A cDNA fragment which encodes the zymogen of canditropsin, the extracellular aspartic protease from the yeast Candida tropicalis (Togni,G., Sanglard, D., Falchetto, R., and Monod, M. (1991) FEBS Lett. 286, 181-185) was cloned into a T7 expression vector for the synthesis of the recombinant zymogen in Escherichia coli. Recombinant canditropsinogen (Ctg), which was expressed as inclusion bodies in the cytosol of E. coli, was refolded by dialysis from an 8 M urea solution and purified to homogeneity using chromatographies on Sephacryl S-300 and on MonoQ columns.
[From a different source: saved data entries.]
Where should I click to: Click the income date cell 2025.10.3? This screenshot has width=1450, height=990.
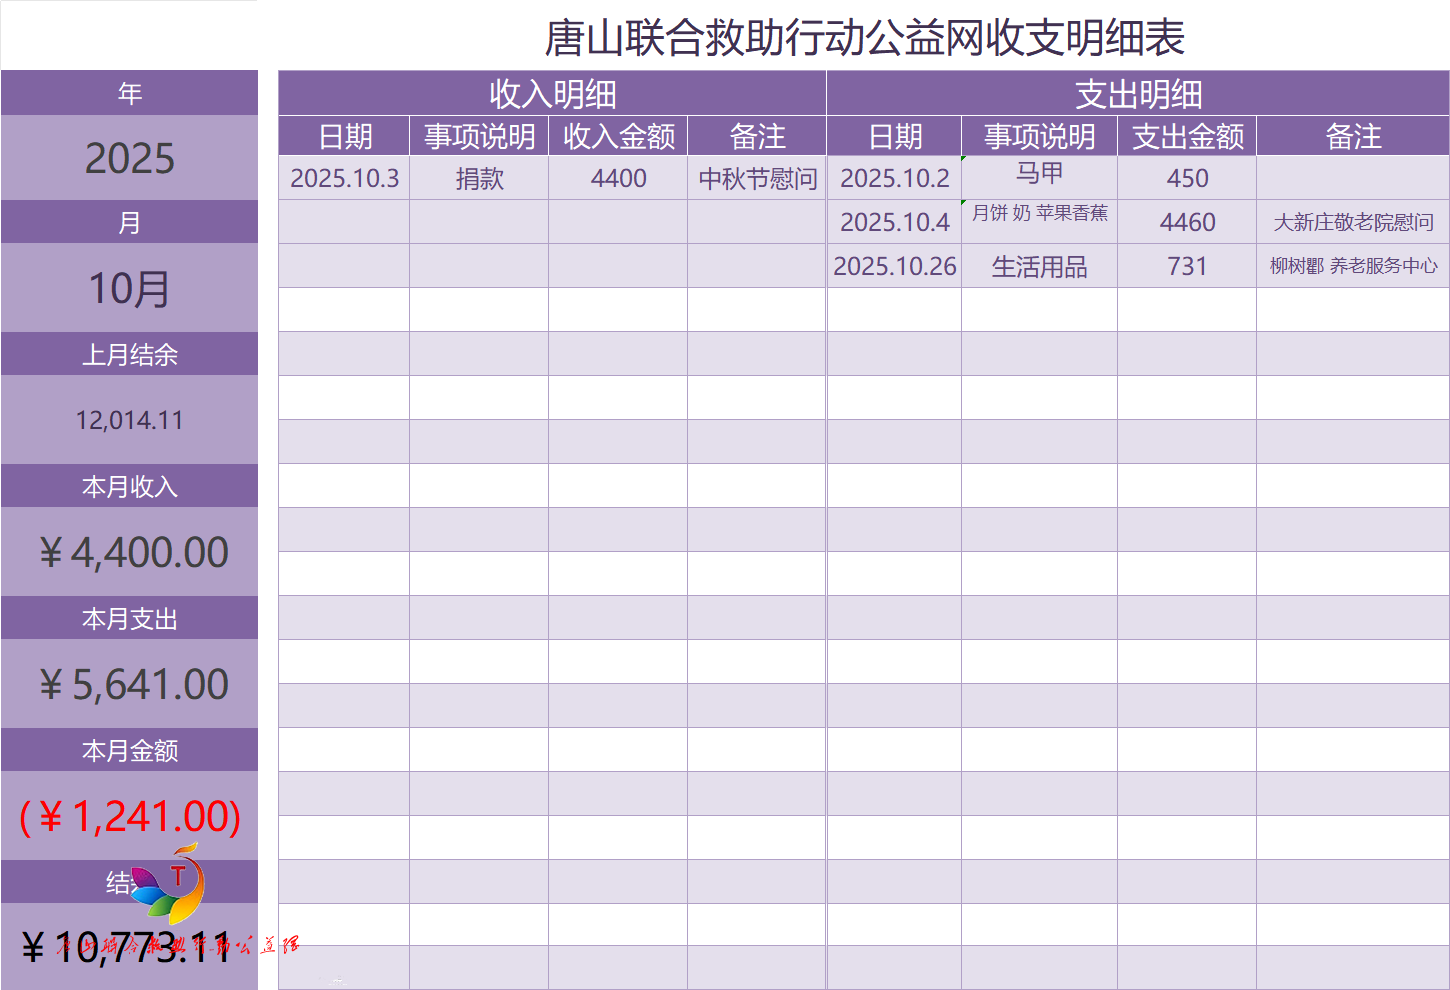344,178
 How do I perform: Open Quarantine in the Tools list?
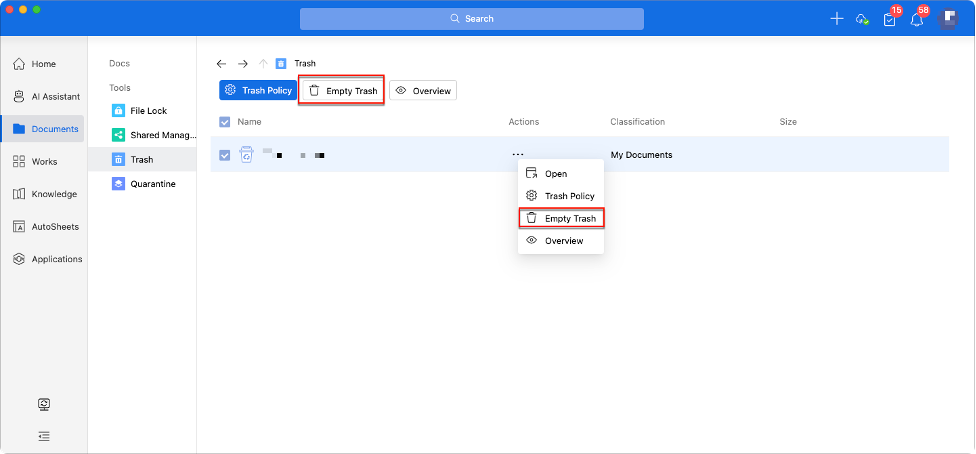click(152, 184)
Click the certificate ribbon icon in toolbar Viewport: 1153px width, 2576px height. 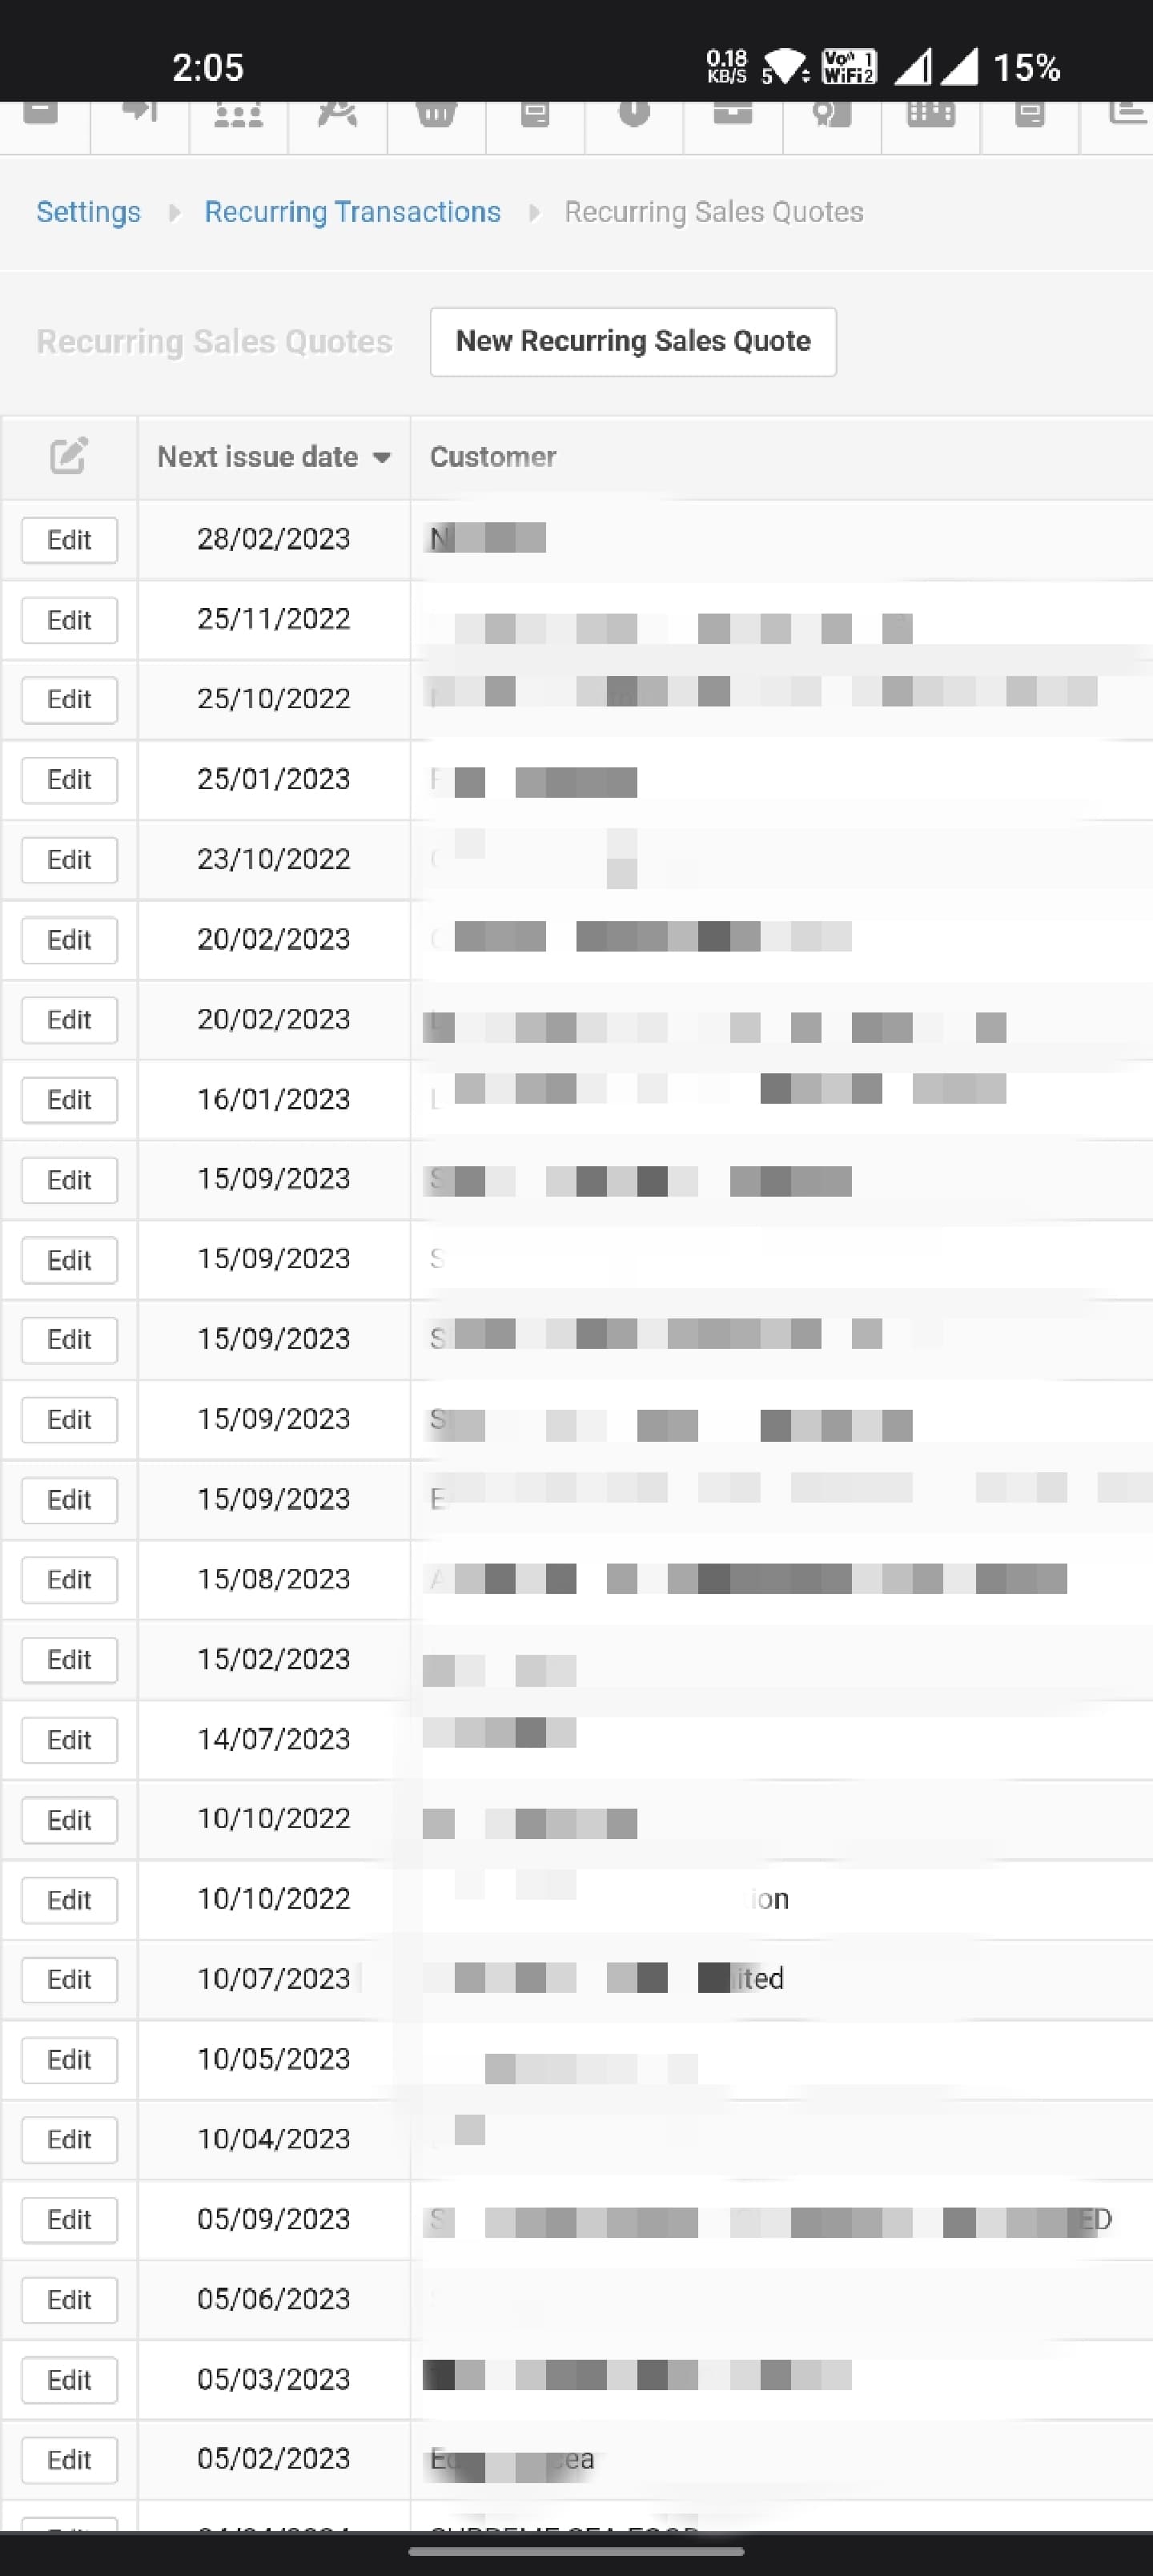point(831,114)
The purified Ctg was converted into canditropsin by either acid activation or trypsin conversion. The specificity of the resulting recombinant canditropsin toward polypeptide substrates is significantly different from other aspartic proteases. Canditropsin hydrolyzes oxidized insulin B chain between Ala-Leu and many other minor cleavage sites. Canditropsin also hydrolyzes keratin and collagen, which are components of connective tissues known to be hydrolyzed by canditropsin during Candida infections. Canditropsin was strongly inhibited by the universal aspartic protease inhibitor pepstatin (Ki = 1.75 x 10(-8) M) and inactivated by two aspartic protease inactivators, DAN and EPNP. Canditropsin is weakly inhibited by leupeptin and antipain, with an apparent Ki of 1.74 x 10(-4)M and 1.5 x 10(-5) M, respectively.